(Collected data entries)
******************************
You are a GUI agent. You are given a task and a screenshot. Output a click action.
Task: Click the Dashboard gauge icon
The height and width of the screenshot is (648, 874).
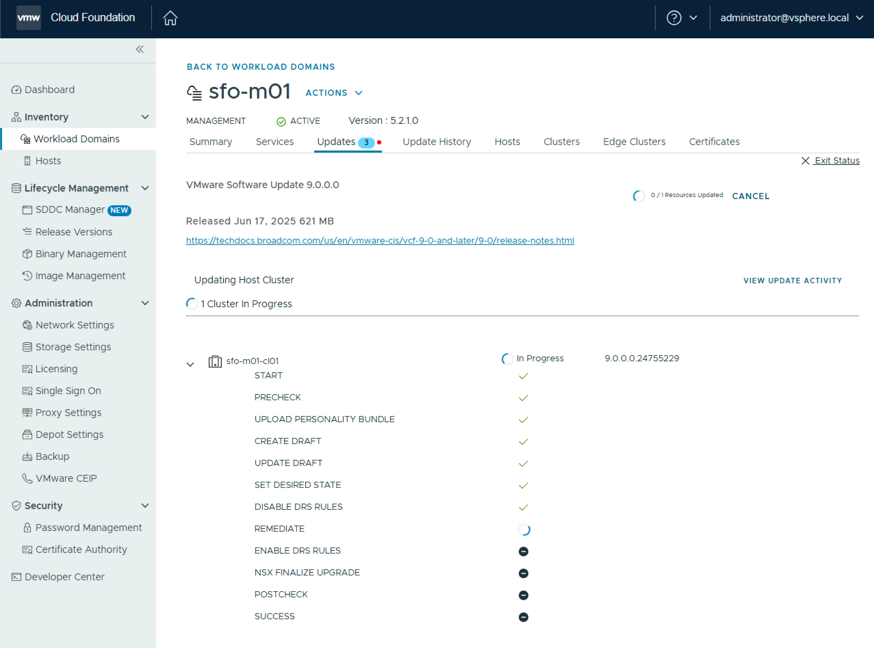click(16, 90)
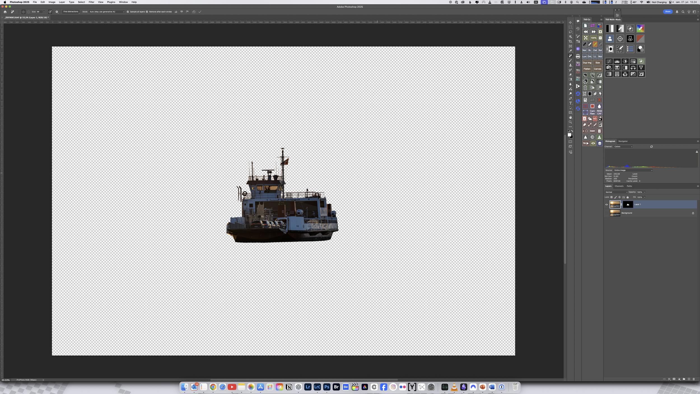Screen dimensions: 700x394
Task: Click the Flatten button in TK9 panel
Action: click(x=587, y=69)
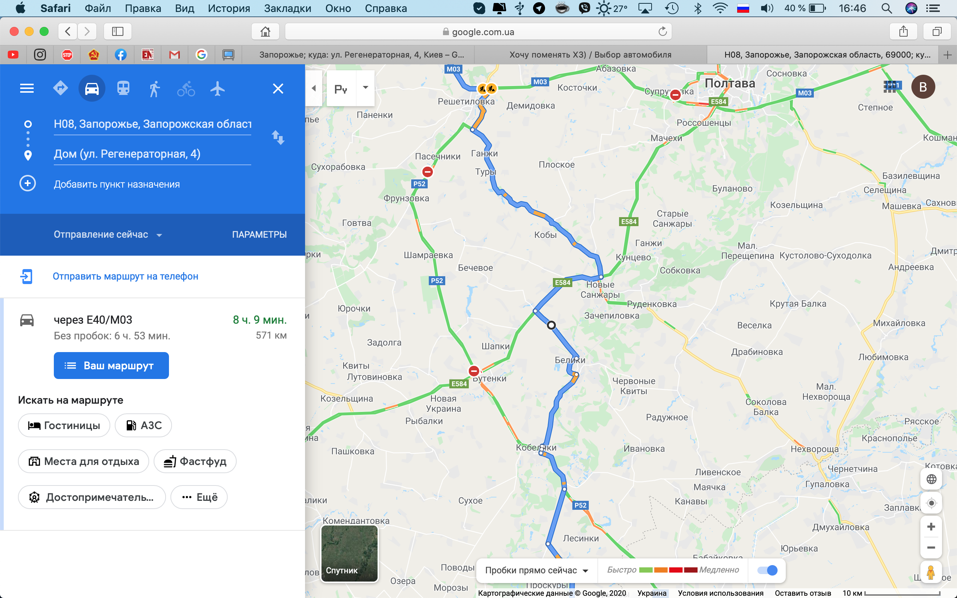Click the show my location icon
This screenshot has height=598, width=957.
(x=931, y=503)
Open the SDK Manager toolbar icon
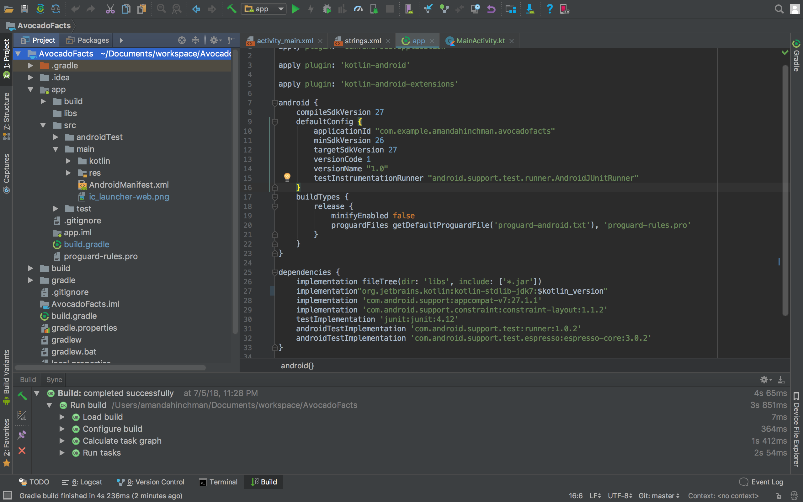 click(530, 9)
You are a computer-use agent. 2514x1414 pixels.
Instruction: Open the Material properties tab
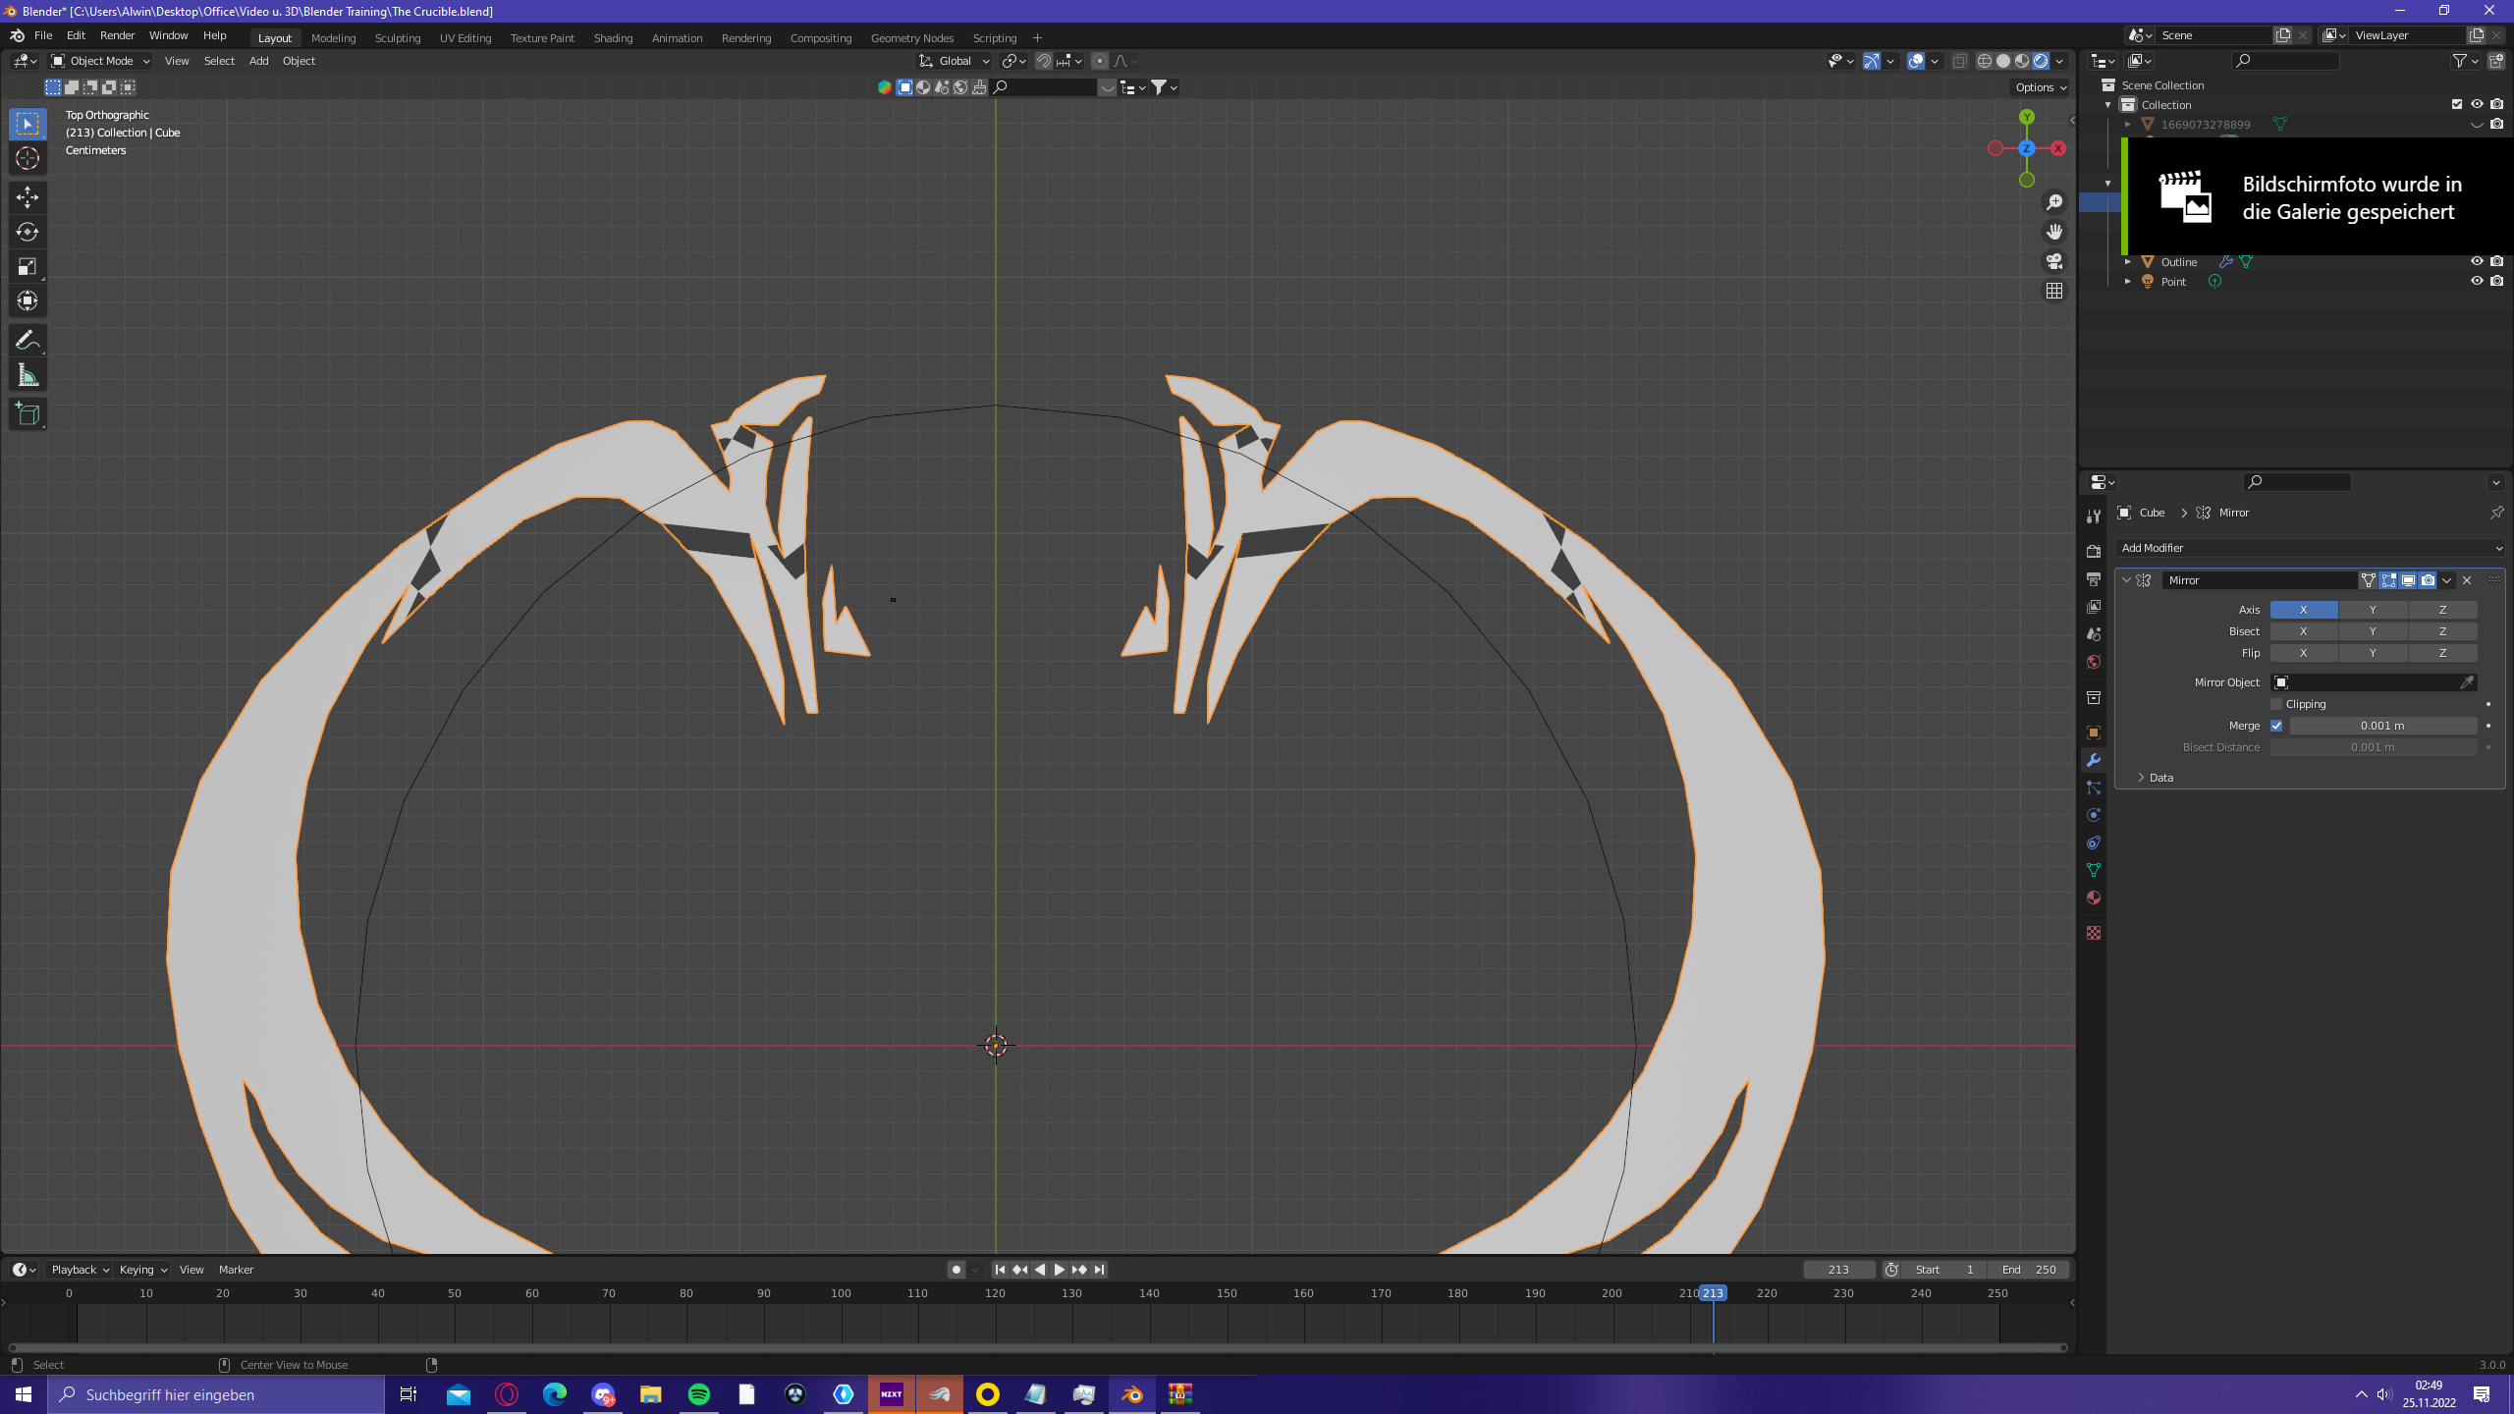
******************************
### TASK TO COMPLETE
Note each line of the entries that has "agent" in it, and copy those lines.

### RESULT
You are a GUI agent. You are given a task and a screenshot. Output a click action.
You are a computer-use agent. 2514x1414 pixels.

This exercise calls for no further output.